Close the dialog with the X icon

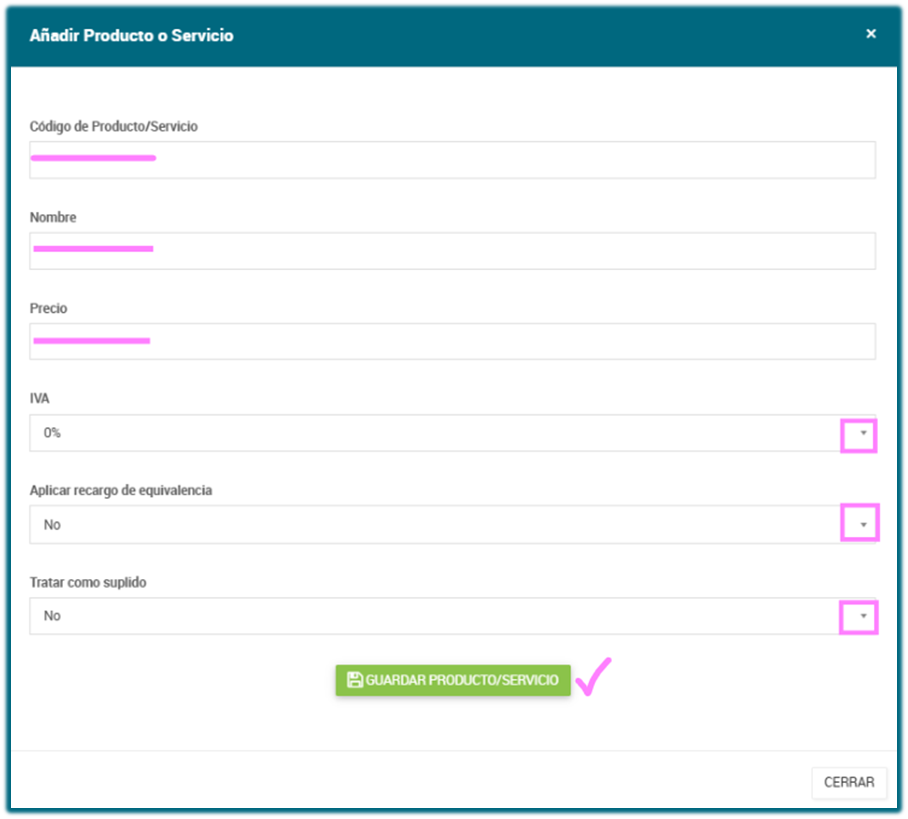871,34
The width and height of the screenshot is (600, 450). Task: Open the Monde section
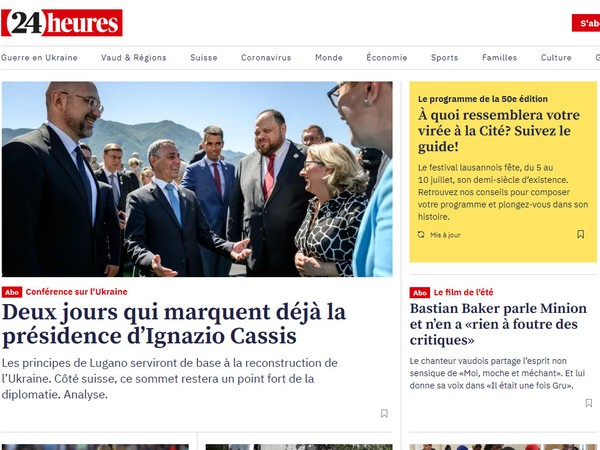(x=329, y=58)
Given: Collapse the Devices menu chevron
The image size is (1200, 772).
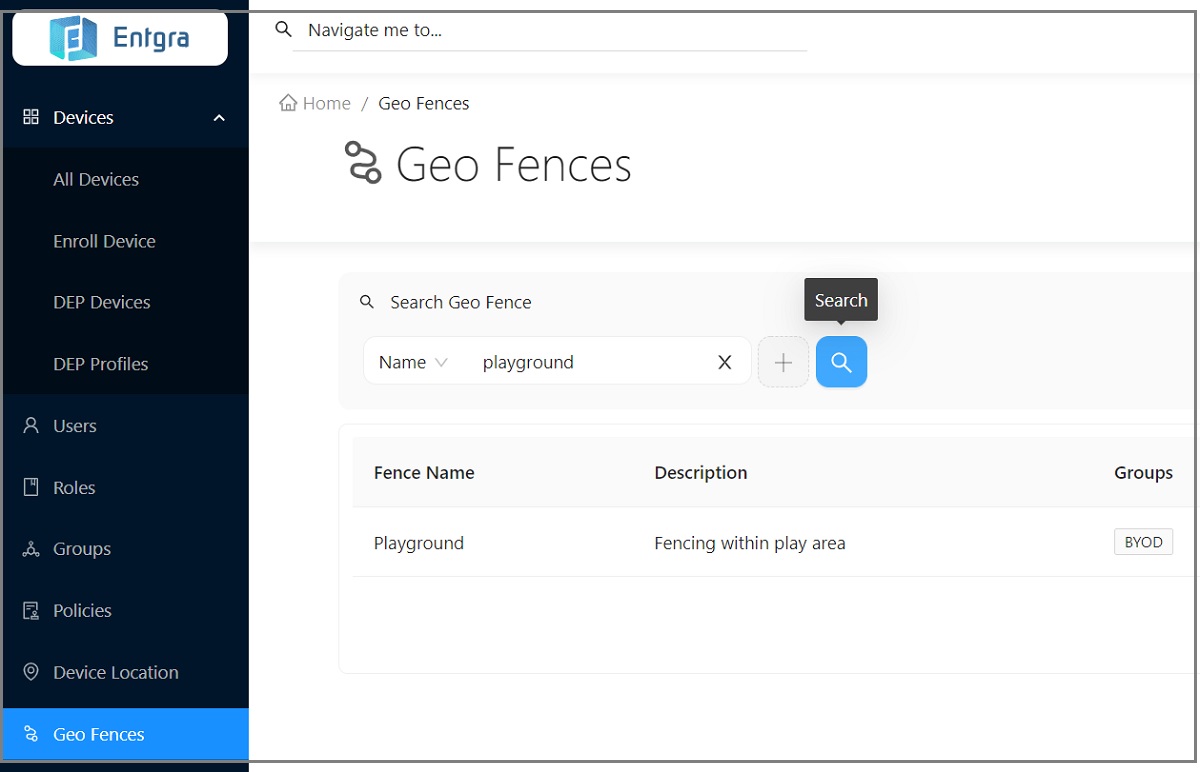Looking at the screenshot, I should tap(219, 118).
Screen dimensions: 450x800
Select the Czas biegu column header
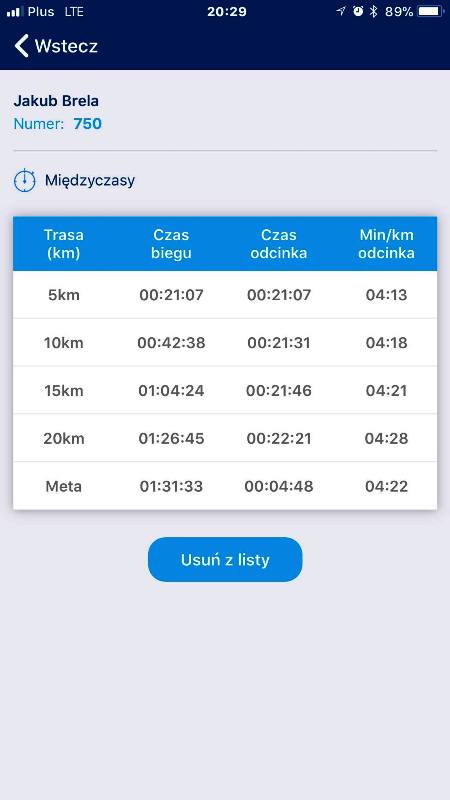tap(171, 244)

WHAT THE TASK REQUIRES —
Rewrite all of the data above with "dialog" replaced by "popup" and everything else left unchanged. Leave the pictures out.

TASK SOLUTION —
Close the popup with the X icon

871,34
The width and height of the screenshot is (600, 450). Task: Open the Monde section
(x=329, y=58)
Given: Collapse the Devices menu chevron
The image size is (1200, 772).
Looking at the screenshot, I should tap(219, 118).
Screen dimensions: 450x800
Select the Czas biegu column header
tap(171, 244)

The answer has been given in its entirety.